(begin)

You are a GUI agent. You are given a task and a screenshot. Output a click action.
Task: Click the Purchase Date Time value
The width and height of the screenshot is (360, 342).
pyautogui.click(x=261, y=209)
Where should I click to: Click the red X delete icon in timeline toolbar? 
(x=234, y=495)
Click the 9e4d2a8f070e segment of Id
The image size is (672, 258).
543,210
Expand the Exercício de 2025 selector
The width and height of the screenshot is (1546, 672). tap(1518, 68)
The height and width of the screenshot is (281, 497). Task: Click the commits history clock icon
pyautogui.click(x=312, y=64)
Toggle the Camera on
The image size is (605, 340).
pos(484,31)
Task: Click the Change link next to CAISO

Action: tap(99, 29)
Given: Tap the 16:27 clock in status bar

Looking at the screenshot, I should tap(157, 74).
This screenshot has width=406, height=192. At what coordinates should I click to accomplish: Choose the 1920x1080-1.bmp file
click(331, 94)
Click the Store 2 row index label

(end)

→ **Task objective**: Copy every one of the records above exactly as they appear, line for line.

→ **Solution**:
You are a GUI agent. You are given a task and a screenshot. Output a click action.
Task: Click the Purchase Date Time value
The width and height of the screenshot is (360, 342).
pyautogui.click(x=261, y=209)
Where should I click to: Click the red X delete icon in timeline toolbar? 
(x=234, y=495)
Click the 9e4d2a8f070e segment of Id
The image size is (672, 258).
543,210
Expand the Exercício de 2025 selector
The width and height of the screenshot is (1546, 672). tap(1518, 68)
The height and width of the screenshot is (281, 497). Task: Click the commits history clock icon
pyautogui.click(x=312, y=64)
Toggle the Camera on
The image size is (605, 340).
pos(484,31)
Task: Click the Change link next to CAISO

Action: tap(99, 29)
Given: Tap the 16:27 clock in status bar

Looking at the screenshot, I should tap(157, 74).
This screenshot has width=406, height=192. At what coordinates should I click to accomplish: Choose the 1920x1080-1.bmp file
click(331, 94)
Click the Store 2 row index label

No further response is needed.